THE EXERCISE:
Reproduce word for word the part of the passage on disability and politics from "It took me quite" up to and including "birth, in fact.".
### TEXT TO READ ###
In the early days of Same Difference, I was asked what inspired me to go into politics. I responded that I wasn’t in politics, that politics was far too serious for me. I was just a person living with a lifelong disability and trying to show the outside world, through my writing, that disabled people can do amazing things and have positive lives, too.

To me, my wish to focus my writing on disability, on the positive things disabled people can do, was simply a personal one. It was inspired by a lifetime of personal struggles. A lifetime of being told that I couldn’t do what I wanted to do because I am disabled. A lifetime of watching my wonderful, intelligent, inspirational, personal friends struggle to prove their intelligence and go to school- because they are disabled.

It took me quite some time to realise that Disability Rights is politics. That I was in politics. That I am in politics. That I have been in politics, without knowing it, all my life. Since birth, in fact.

Because since birth, I’ve been part of the disability community. A community that has faced many struggles, as have feminists. A community that still has many struggles to face, and probably always will. A community that works hard to reduce struggles and improve situations for ourselves, and for those yet to join us.

I strongly believe that those who care for us- our parents, siblings and later, partners or spouses or even children, are also members of our community. Their support can be very valuable, because they, the non-disabled, are always taken seriously by wider society, while we disabled people, most of the time, sadly, are not.
### EXTRACTED MATERIAL ###
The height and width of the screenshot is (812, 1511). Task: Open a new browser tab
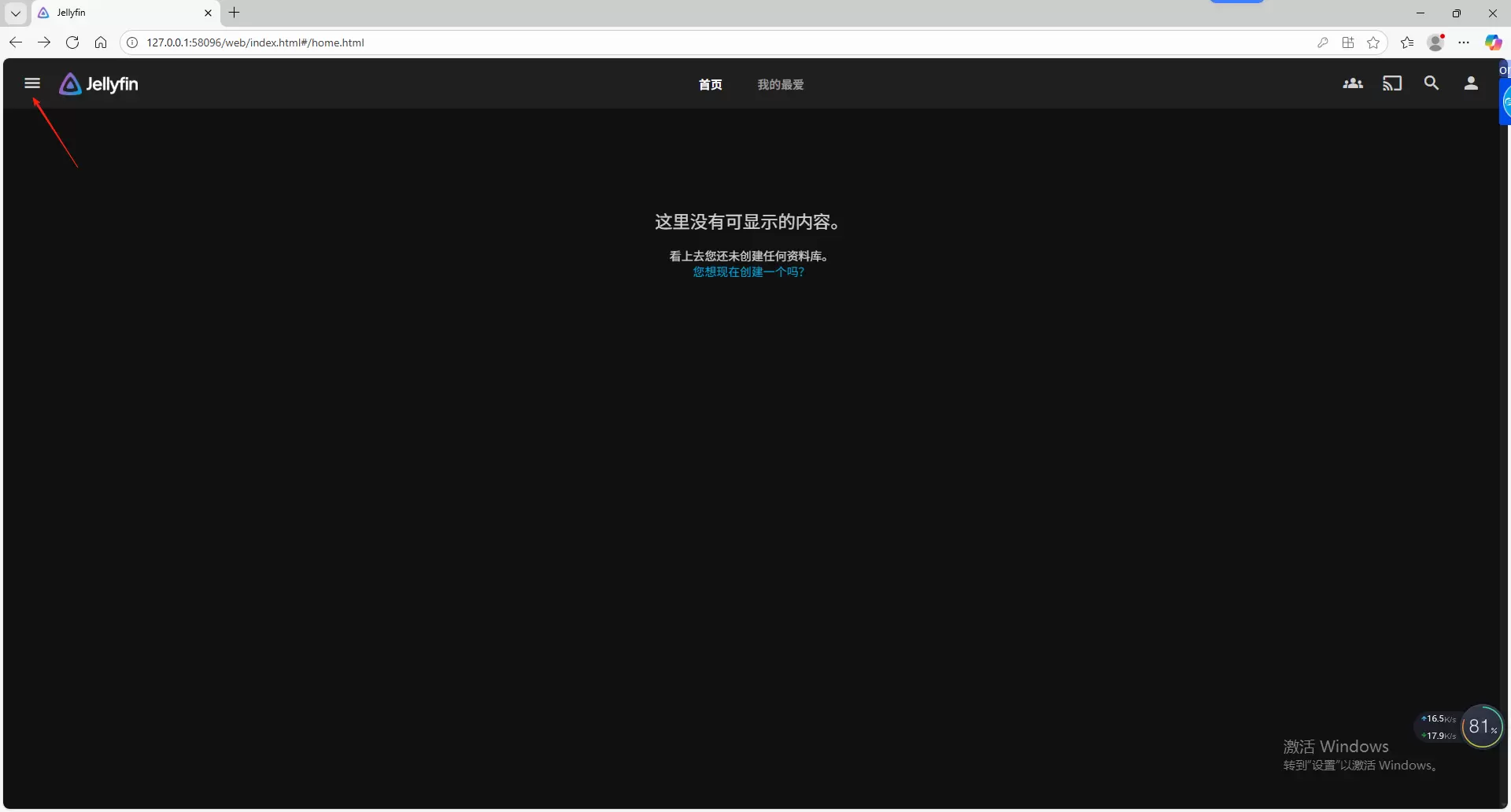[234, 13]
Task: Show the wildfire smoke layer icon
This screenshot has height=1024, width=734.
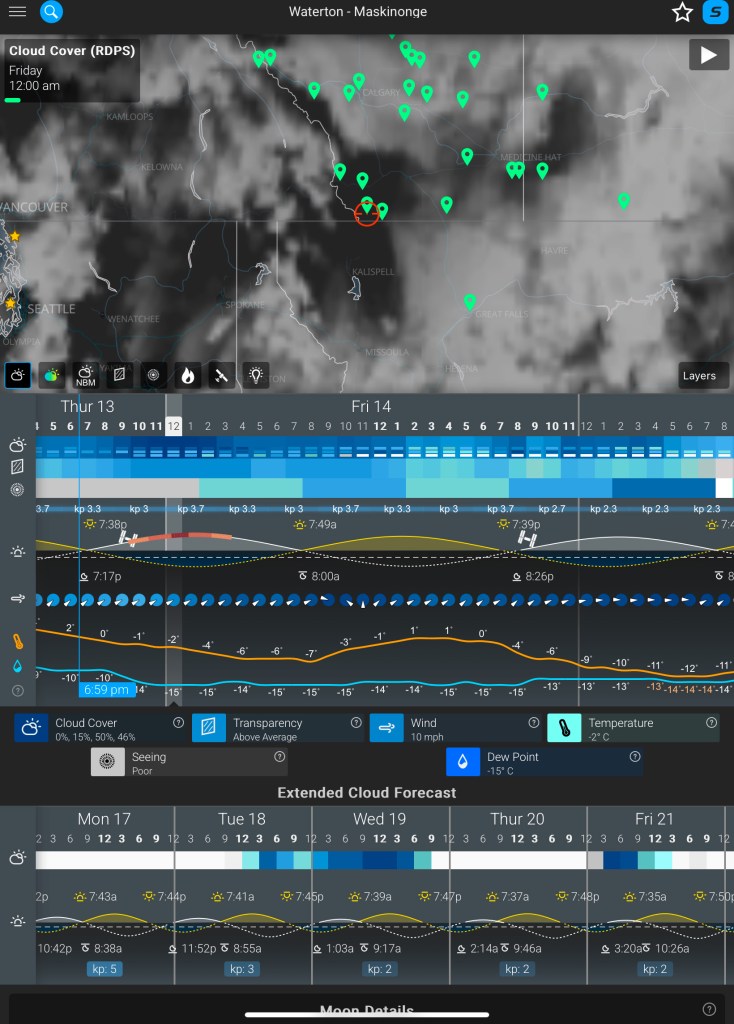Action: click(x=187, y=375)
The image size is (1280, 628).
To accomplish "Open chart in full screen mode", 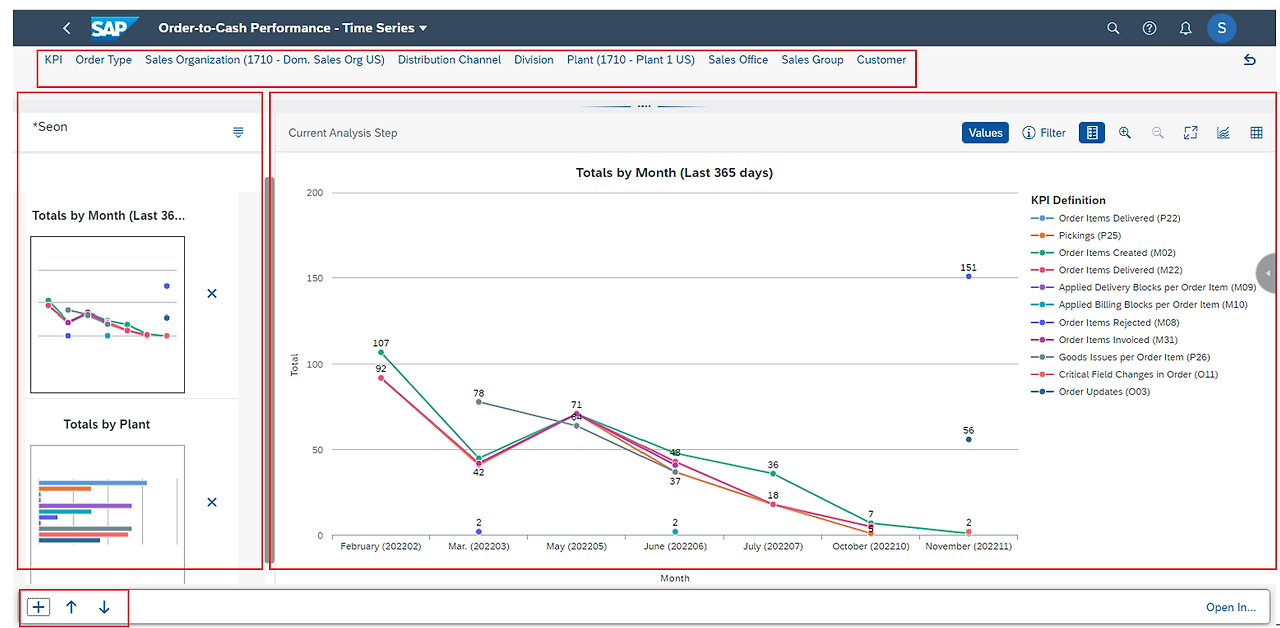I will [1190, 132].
###
PROBLEM SOLUTION:
It took me quite some time to realise that Disability Rights is politics. That I was in politics. That I am in politics. That I have been in politics, without knowing it, all my life. Since birth, in fact.